Finally, a robot’s skin can afford a protective function, which increases interaction safety for both humans and robots. For robots, a soft covering can protect sensors embedded underneath the substrate and reduce damages to the robot’s internal hardware [4]. For humans, a robot’s skin reduces the risks of contact with a robot’s rigid and sharp mechanisms.
All the above-mentioned roles of robotic skins are based on passive and unchanging skins. Existing research has focused on improving interactivity on using static skin features such as material, form, and color. In this section, we wish to challenge the conventional design space by proposing active and dynamic skin functions. We draw on the literature in robotics, biology, human–computer interaction (HCI), architecture, and wearable arts to investigate potential roles that a robot’s skin may serve in human–robot interaction.
We identify four roles of active robot’s skin, illustrated in Figure 1, center: skin as an expressive medium, skin as a perceptual layer, skin as an exchange-regulating filter, and skin as a functional mechanical effector. In Section 3, we illustrate the potential of skin as an expressive medium through a series of speculative design sketches. These sketches suggest that the robotic skin’s texture can serve as a highly expressive element. We continue by describing an engineering approach that would allow a more finely controllable robotic skin texture through soft fluidic texture units and control channels and present working prototypes of some of these design proposals.

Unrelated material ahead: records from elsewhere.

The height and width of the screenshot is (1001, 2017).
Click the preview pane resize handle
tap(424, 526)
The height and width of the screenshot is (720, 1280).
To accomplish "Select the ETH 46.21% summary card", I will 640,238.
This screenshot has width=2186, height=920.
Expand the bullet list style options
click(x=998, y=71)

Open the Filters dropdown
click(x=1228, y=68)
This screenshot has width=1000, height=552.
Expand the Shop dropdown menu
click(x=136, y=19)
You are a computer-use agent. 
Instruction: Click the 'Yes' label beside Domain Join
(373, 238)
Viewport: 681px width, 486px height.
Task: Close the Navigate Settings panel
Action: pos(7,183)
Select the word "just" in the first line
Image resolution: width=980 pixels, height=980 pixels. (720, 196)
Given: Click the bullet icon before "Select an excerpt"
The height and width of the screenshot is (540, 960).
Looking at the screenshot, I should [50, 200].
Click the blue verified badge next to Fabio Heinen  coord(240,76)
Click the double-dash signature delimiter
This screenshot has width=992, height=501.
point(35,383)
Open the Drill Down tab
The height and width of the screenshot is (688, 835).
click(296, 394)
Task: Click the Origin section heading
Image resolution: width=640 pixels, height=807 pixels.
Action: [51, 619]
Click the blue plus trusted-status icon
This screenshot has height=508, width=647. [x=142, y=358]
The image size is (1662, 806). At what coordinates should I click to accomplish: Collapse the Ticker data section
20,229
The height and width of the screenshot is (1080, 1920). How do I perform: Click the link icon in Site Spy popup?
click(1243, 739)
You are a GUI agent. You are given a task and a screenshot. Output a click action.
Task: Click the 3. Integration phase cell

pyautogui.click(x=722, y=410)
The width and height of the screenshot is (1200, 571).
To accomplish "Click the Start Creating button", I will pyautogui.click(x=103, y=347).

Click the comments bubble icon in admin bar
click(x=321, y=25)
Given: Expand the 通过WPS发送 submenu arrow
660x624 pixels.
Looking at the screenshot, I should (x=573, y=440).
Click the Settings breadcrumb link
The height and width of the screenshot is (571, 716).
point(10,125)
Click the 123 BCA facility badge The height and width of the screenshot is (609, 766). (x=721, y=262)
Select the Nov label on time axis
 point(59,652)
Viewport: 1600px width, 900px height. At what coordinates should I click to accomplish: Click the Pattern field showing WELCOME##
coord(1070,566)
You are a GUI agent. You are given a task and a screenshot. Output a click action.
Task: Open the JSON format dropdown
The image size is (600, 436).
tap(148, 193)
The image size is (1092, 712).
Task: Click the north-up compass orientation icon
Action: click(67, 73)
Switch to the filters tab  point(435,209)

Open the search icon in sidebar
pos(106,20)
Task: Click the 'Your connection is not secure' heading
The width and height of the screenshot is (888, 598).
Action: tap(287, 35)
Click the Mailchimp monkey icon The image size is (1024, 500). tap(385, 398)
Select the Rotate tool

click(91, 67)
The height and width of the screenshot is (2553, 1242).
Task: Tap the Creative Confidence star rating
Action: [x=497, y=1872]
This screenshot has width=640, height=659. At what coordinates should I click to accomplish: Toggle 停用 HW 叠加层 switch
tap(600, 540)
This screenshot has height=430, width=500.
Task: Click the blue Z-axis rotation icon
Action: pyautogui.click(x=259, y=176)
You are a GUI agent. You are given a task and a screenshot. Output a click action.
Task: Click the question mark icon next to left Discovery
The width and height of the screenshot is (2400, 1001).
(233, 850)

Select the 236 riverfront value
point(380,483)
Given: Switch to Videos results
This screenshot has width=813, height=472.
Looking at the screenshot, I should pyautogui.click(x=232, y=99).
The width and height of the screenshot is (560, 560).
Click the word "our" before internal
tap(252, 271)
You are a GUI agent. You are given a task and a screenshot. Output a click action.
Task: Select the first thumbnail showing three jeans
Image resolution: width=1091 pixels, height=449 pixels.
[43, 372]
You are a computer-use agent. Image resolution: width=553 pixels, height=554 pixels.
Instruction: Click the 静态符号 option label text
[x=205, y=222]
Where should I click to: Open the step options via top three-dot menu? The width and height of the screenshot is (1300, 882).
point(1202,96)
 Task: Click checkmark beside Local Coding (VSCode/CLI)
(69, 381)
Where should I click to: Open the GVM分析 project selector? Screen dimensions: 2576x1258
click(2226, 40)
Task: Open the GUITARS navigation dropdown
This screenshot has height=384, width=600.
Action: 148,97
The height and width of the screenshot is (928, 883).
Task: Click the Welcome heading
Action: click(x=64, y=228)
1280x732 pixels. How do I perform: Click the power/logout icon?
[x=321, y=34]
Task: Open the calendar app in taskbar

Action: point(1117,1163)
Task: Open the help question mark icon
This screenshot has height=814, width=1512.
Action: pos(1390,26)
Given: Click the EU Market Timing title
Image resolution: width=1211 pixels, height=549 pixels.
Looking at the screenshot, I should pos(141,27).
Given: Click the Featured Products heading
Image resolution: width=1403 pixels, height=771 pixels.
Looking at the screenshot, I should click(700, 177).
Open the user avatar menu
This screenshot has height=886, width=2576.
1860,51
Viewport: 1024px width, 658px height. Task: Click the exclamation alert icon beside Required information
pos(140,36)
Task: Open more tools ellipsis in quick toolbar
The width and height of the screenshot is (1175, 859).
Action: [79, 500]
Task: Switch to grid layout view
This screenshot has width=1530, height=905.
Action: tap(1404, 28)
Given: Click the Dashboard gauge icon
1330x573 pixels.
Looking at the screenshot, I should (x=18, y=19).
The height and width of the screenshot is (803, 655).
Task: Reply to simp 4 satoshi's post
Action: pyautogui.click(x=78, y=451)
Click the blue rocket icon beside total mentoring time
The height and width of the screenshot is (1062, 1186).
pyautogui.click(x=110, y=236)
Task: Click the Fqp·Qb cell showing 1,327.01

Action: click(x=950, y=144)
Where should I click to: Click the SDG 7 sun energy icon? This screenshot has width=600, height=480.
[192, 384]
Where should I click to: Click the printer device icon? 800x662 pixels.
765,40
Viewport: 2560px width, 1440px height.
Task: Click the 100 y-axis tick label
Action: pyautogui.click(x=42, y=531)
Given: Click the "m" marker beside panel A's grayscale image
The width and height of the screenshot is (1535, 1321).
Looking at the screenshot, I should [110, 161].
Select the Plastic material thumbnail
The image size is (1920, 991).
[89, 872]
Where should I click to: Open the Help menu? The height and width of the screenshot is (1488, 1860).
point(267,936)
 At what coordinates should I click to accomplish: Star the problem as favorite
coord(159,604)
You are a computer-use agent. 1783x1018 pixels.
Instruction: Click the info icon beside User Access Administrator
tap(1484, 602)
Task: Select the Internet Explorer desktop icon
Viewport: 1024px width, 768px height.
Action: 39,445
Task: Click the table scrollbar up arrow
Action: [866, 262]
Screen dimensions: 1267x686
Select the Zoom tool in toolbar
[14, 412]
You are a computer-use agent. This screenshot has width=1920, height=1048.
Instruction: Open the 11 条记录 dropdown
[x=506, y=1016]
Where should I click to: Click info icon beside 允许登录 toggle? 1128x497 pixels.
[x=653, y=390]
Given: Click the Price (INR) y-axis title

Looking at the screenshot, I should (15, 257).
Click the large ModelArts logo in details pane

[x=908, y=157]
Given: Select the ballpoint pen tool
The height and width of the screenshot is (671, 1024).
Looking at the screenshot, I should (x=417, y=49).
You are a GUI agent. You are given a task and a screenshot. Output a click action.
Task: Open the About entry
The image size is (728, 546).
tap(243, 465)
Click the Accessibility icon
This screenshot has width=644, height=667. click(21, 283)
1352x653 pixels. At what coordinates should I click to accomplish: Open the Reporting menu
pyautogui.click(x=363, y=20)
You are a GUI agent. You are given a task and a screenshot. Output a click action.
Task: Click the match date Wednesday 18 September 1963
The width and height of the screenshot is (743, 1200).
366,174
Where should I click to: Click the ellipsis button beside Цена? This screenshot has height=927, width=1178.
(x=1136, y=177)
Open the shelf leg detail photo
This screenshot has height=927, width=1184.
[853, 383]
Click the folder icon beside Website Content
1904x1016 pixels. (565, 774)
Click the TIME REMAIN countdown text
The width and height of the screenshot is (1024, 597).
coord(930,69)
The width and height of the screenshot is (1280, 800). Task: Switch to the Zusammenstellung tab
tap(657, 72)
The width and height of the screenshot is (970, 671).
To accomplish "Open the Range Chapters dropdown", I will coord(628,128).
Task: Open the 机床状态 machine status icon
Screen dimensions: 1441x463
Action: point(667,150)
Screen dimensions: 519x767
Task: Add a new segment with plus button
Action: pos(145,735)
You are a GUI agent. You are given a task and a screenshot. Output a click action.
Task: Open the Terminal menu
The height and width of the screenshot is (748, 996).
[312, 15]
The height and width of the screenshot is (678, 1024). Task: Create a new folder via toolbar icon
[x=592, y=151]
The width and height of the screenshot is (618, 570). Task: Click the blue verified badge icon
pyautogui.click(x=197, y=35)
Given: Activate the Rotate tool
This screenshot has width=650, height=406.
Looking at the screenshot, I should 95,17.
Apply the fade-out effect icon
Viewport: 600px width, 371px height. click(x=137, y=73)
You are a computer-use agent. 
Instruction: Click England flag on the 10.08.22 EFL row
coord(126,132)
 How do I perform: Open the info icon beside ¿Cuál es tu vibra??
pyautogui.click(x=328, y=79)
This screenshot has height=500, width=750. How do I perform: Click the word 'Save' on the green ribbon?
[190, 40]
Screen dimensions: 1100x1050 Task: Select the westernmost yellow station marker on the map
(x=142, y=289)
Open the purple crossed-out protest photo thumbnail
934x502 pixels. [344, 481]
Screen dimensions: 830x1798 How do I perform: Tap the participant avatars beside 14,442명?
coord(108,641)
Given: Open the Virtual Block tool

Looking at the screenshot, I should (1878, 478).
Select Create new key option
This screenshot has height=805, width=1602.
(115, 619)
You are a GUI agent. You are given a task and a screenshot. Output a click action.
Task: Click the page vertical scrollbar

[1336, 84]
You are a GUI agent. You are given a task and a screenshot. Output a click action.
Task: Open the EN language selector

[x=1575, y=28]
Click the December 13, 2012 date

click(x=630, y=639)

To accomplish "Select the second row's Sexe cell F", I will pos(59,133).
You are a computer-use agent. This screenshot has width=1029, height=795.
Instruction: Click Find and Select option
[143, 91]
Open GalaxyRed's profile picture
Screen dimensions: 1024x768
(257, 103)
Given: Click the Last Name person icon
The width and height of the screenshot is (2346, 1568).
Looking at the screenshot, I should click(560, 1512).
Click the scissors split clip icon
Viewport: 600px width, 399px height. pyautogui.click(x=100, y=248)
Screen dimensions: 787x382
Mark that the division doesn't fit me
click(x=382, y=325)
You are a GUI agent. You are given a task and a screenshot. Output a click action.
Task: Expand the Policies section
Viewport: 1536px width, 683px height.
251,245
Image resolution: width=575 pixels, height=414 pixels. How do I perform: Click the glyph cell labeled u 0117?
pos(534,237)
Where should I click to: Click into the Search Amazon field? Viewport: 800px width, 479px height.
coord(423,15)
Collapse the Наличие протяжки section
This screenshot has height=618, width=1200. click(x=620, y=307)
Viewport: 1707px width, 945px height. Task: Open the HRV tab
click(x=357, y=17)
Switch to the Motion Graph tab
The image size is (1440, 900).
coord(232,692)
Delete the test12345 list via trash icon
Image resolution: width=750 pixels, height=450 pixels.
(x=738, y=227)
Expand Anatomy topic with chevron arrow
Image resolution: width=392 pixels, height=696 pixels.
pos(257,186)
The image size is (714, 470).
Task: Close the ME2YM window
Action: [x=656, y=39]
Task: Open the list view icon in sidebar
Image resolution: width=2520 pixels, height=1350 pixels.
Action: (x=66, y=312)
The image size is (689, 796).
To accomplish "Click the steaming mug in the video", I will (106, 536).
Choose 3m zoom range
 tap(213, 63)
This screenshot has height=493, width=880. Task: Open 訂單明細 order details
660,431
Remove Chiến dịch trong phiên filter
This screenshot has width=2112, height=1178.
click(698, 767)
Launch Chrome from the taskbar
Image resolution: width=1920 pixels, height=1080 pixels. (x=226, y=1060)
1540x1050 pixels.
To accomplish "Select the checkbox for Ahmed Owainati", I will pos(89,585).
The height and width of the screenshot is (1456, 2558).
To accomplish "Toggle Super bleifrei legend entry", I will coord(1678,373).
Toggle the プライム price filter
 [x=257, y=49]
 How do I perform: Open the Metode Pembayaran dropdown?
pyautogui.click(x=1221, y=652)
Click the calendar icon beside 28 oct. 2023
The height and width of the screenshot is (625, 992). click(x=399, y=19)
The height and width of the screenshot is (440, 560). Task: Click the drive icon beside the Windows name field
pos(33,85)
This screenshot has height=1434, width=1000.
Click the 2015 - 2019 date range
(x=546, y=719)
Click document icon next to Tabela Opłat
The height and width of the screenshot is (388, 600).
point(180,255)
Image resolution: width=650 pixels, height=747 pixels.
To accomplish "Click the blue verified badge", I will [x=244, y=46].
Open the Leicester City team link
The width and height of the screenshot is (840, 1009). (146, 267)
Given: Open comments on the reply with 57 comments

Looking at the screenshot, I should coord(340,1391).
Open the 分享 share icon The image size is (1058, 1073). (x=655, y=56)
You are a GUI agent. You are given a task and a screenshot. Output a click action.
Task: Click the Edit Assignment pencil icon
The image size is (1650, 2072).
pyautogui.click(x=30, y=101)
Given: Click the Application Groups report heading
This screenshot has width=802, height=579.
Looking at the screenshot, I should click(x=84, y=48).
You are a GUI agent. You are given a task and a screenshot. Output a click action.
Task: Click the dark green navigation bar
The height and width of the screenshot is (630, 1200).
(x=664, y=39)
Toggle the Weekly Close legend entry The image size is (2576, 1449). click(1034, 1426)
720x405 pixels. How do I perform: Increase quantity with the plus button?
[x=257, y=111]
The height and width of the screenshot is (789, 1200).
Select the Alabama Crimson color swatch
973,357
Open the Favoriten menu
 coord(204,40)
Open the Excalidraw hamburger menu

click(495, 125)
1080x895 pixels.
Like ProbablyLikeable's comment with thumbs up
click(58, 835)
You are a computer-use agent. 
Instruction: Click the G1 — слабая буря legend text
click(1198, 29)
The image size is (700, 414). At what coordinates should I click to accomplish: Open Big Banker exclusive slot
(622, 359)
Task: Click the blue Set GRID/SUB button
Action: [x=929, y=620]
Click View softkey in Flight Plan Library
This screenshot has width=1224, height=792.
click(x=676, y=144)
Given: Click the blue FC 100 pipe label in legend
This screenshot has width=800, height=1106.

2.1 Skin as an Expressive Medium

Biological skin is an expressive medium that conveys a variety of information about an organism, e.g., age, sex, race, and health condition. In addition, an organism’s affective states can also be expressed through skin color [78], trembling, sweating, temperature [54], and muscle movements beneath the skin [35]. Some animals express their aroused states by changing skin textures or appendages’ shapes, a phenomenon called piloerection [20]. Such behaviors include humans displaying goosebumps, birds ruffling their feathers, cats raising their back fur, blowfish protruding spikes, and so on.
These biological phenomena have inspired a variety of expressive surfaces in the field of tangible human–computer interfaces. Examples include a fur interface that mimics bristling effects through vibration [30], an interface with luminescent tentacles following a user’s hand waves [60], and a carpetlike texturally rich interface for tactile and visual communication [14]. Similar ideas have been investigated in responsive clothing that expresses or exaggerates its wearer’s physical or emotional states. For example, bristling clothes developed by Ohkubo et al. [63] raise hairs in response to a wearer’s breathing rate. A face mask named “Aposema” [57] augments a person’s facial expressions with inflation and change of color.
Social robots can also express their emotions through haptic channels, with movements on or beneath the skin. Most of the movements simulate animals’ behaviors, such as breathing, heartbeat, purring, and warming. For example, the Haptic Creature robot [85, 86] displays affective states through its breathing rate, ear stiffness, and vibrotactile purr. The Cuddlebits robot [13] expresses emotions with 1-degree-of-freedom (DOF) breathinglike behaviors. Robots also express their emotions through the change of skin color [77], temperature [64], haptic forces [33], and even scents [70].
In each case, robots change physical properties globally across the skin, using vibrations, temperature, and overall color, or deform their skin on a full-body scale. Locally expressive texture change of a robot’s skin, as proposed in this work, remains a more unexplored expressive channel in social interaction. In addition, most of the existing works have heavily focused on emotional expression, with other expressive contexts under-explored.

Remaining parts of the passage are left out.